THE TASK: Express the lines between the one holding "At what coordinates should I click to accomplish: Choose" and the one holding "Action: click(367, 17)", inclusive, as a Markdown table with the columns Row and Content. Number each line in Row and leave out any blank lines.

☆ ☆ ☆ ☆

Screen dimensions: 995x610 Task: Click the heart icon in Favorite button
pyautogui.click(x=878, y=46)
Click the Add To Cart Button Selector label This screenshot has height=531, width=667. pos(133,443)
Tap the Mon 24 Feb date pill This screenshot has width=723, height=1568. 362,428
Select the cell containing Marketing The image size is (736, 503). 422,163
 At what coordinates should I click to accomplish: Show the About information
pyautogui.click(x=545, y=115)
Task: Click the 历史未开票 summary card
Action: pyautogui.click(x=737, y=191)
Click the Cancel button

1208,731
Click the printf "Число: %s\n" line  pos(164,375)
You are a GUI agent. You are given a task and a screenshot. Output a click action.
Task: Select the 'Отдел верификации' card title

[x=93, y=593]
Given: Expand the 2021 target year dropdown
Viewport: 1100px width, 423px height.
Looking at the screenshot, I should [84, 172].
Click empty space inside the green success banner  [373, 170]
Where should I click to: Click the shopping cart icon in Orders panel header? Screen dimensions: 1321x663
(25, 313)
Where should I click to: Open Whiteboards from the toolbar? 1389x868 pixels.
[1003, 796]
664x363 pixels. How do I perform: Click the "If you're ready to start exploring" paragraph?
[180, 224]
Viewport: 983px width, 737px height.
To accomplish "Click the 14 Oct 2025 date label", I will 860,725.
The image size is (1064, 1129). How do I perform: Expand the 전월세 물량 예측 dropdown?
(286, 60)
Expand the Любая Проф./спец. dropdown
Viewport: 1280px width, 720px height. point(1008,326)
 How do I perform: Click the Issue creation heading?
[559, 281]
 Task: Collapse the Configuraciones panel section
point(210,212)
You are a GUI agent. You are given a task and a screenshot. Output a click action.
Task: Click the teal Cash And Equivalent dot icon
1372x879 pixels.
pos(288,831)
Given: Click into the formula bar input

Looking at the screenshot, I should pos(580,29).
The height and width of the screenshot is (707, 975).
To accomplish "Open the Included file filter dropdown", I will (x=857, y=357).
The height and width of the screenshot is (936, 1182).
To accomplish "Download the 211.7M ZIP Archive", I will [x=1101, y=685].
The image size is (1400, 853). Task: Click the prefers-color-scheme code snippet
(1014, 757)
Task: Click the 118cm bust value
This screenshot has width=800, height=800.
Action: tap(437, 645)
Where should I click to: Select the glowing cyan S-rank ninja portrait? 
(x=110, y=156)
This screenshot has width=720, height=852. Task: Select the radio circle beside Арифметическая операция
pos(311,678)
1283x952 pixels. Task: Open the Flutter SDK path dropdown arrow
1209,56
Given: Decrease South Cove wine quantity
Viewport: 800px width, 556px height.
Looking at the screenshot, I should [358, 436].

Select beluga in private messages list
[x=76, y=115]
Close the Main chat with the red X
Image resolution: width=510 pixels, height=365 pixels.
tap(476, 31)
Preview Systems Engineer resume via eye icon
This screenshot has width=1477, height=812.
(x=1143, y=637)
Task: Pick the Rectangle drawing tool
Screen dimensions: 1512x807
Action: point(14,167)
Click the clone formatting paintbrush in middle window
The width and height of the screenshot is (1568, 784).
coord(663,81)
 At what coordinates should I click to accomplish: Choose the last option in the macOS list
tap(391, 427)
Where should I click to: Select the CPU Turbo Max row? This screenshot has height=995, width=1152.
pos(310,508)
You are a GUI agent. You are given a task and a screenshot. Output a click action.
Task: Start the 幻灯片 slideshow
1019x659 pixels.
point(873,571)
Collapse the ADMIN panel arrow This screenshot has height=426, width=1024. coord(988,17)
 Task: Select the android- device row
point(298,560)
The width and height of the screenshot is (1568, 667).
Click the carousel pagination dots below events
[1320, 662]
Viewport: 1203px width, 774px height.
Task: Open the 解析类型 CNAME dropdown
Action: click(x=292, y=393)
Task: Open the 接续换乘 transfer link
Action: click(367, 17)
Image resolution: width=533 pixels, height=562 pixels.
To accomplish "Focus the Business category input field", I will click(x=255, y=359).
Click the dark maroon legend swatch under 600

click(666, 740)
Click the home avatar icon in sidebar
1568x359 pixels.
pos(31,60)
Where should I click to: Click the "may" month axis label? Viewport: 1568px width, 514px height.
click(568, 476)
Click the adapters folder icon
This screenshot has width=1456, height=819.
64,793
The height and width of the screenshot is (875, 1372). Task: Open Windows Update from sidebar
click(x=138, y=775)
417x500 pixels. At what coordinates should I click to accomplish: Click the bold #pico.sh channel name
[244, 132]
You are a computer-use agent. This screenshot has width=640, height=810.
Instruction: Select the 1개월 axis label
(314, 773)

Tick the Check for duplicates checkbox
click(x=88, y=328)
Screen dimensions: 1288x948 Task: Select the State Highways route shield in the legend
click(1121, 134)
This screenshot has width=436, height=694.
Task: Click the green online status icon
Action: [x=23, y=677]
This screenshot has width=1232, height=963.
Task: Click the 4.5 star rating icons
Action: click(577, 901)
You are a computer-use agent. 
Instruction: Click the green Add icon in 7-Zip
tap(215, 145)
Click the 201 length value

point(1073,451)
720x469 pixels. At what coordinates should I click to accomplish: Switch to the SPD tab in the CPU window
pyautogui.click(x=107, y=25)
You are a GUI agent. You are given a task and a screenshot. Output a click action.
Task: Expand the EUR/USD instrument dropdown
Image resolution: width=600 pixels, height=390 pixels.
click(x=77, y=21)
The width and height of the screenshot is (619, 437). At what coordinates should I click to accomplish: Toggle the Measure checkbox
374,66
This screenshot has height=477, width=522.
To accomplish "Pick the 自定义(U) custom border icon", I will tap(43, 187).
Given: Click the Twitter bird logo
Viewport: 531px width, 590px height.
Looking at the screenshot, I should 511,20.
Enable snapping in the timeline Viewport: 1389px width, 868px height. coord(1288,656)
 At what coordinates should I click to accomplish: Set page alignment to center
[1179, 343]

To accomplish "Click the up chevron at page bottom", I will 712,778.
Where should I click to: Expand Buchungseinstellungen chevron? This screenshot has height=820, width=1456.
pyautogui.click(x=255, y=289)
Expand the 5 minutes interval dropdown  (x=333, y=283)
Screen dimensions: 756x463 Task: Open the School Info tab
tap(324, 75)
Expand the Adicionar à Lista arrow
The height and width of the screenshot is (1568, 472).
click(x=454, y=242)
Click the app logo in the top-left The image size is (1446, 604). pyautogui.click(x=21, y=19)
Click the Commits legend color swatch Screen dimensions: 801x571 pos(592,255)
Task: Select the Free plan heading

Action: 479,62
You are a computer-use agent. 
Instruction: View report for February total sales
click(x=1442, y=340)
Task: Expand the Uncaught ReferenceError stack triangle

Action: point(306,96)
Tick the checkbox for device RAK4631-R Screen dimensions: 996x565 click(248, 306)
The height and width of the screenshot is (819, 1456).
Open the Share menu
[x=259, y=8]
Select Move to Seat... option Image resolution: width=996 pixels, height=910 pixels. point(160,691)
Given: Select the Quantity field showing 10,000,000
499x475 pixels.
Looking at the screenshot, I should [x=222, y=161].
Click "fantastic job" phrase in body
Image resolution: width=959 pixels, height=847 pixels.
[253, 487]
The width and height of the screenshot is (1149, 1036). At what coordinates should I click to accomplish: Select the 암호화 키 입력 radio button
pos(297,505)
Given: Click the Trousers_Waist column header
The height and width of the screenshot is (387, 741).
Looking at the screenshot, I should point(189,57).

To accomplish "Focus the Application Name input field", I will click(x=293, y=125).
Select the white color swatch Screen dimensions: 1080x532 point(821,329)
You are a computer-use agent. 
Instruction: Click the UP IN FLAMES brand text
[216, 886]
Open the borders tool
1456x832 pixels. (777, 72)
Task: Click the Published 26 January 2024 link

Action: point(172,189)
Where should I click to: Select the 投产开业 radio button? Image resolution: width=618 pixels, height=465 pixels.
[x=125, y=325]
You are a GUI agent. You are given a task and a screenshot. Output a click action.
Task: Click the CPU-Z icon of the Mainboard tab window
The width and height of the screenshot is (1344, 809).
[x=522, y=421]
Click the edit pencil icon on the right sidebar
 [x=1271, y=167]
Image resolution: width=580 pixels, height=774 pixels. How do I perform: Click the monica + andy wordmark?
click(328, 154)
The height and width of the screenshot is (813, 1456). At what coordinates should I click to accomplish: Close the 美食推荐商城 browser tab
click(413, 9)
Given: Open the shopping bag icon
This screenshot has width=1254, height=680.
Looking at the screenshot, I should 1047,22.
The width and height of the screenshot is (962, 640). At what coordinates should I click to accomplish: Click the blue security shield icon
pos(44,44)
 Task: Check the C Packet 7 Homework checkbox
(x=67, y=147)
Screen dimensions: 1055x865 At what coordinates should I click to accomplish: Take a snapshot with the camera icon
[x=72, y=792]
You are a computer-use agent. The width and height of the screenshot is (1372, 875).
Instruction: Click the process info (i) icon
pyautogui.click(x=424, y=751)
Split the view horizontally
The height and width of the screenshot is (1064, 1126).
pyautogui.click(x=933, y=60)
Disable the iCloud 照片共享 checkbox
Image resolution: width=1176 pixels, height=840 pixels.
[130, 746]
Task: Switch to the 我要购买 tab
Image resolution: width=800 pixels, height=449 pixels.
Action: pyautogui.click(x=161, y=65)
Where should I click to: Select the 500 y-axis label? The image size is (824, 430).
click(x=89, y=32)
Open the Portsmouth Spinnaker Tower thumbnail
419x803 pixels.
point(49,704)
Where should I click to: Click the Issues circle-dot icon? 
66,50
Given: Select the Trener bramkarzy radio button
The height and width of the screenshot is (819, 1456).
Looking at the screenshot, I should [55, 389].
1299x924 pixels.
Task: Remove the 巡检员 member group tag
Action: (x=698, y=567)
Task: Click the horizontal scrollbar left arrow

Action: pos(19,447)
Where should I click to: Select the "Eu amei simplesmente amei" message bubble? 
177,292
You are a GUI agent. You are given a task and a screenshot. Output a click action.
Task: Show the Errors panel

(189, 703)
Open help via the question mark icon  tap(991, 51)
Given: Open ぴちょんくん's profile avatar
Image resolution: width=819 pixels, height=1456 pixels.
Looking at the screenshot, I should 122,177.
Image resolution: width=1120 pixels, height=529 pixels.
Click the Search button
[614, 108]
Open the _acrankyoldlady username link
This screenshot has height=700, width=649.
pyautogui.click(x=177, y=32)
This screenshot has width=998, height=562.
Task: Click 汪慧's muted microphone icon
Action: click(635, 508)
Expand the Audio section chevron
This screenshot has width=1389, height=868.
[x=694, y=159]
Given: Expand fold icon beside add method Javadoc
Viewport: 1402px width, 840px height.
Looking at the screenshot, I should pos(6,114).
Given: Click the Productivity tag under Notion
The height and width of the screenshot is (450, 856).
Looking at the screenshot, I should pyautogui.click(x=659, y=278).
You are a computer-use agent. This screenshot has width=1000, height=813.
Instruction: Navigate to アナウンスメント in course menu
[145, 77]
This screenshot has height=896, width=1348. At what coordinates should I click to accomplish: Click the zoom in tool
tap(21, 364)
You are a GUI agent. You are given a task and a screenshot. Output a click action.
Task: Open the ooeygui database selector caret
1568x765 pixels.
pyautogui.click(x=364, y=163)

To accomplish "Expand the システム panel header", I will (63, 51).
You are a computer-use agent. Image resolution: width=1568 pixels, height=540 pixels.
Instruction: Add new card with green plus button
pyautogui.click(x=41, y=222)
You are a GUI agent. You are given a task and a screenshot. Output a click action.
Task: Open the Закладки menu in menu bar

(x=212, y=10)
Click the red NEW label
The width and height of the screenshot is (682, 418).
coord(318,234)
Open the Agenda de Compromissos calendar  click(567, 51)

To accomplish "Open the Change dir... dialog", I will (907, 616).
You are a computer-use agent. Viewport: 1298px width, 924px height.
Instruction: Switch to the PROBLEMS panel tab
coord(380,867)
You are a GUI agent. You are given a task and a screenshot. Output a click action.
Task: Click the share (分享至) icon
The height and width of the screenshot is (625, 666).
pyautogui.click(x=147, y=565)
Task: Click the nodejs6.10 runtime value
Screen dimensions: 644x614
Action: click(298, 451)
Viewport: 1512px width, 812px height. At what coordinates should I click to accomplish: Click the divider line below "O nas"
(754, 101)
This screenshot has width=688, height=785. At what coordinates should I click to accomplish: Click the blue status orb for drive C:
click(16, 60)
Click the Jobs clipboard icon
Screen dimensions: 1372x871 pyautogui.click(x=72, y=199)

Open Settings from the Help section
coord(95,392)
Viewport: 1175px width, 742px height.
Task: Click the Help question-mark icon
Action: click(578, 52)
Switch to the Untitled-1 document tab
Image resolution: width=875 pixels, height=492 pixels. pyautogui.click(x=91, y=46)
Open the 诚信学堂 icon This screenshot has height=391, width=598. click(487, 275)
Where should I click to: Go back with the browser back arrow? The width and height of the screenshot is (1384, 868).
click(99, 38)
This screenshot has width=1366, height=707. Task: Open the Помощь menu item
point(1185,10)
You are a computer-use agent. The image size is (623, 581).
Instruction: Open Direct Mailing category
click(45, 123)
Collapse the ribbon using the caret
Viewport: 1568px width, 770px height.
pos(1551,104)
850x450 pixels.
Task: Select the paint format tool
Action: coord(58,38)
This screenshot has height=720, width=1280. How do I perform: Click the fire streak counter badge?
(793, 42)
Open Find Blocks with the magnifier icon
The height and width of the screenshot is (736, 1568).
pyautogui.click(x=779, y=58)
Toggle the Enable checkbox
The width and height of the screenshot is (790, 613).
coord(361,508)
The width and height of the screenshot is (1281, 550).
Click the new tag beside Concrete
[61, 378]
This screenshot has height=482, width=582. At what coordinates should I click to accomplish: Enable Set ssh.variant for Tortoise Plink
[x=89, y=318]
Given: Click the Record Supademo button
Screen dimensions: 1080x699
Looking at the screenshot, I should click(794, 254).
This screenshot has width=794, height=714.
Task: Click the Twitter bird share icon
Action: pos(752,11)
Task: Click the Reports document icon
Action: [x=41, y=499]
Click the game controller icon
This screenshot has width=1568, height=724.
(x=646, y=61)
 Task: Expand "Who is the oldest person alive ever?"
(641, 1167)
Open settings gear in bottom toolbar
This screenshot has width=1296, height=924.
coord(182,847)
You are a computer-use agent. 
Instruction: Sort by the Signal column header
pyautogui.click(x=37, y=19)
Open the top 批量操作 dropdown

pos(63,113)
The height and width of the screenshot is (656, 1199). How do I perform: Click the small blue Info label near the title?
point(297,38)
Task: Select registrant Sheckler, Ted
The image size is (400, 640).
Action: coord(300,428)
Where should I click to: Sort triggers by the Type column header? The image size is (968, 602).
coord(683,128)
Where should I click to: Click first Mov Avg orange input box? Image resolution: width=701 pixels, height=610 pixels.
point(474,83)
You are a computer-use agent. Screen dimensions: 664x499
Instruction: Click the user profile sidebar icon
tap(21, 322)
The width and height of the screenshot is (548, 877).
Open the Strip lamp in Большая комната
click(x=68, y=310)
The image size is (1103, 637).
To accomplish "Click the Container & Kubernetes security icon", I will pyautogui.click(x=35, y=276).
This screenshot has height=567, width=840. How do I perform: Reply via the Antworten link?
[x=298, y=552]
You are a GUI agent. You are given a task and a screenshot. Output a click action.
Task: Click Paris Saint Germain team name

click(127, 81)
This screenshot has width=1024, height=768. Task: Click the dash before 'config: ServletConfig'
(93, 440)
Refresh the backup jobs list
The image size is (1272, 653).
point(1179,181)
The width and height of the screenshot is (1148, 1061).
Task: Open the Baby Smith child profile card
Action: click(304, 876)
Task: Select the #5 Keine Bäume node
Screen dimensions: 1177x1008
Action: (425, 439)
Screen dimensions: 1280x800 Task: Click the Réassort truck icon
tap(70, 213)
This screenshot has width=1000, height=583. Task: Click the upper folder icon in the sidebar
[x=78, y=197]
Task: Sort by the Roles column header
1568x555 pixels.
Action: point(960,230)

☆ ☆ ☆ ☆

WRITTEN RESPONSE:
| Row | Content |
|---|---|
| 1 |  At what coordinates should I click to accomplish: Choose the last option in the macOS list |
| 2 | tap(391, 427) |
| 3 | Where should I click to: Select the CPU Turbo Max row? This screenshot has height=995, width=1152. |
| 4 | pos(310,508) |
| 5 | You are a GUI agent. You are given a task and a screenshot. Output a click action. |
| 6 | Task: Start the 幻灯片 slideshow |
| 7 | 1019x659 pixels. |
| 8 | point(873,571) |
| 9 | Collapse the ADMIN panel arrow This screenshot has height=426, width=1024. coord(988,17) |
| 10 |  Task: Select the android- device row |
| 11 | point(298,560) |
| 12 | The width and height of the screenshot is (1568, 667). |
| 13 | Click the carousel pagination dots below events |
| 14 | [1320, 662] |
| 15 | Viewport: 1203px width, 774px height. |
| 16 | Task: Open the 解析类型 CNAME dropdown |
| 17 | Action: click(x=292, y=393) |
| 18 | Task: Open the 接续换乘 transfer link |
| 19 | Action: click(367, 17) |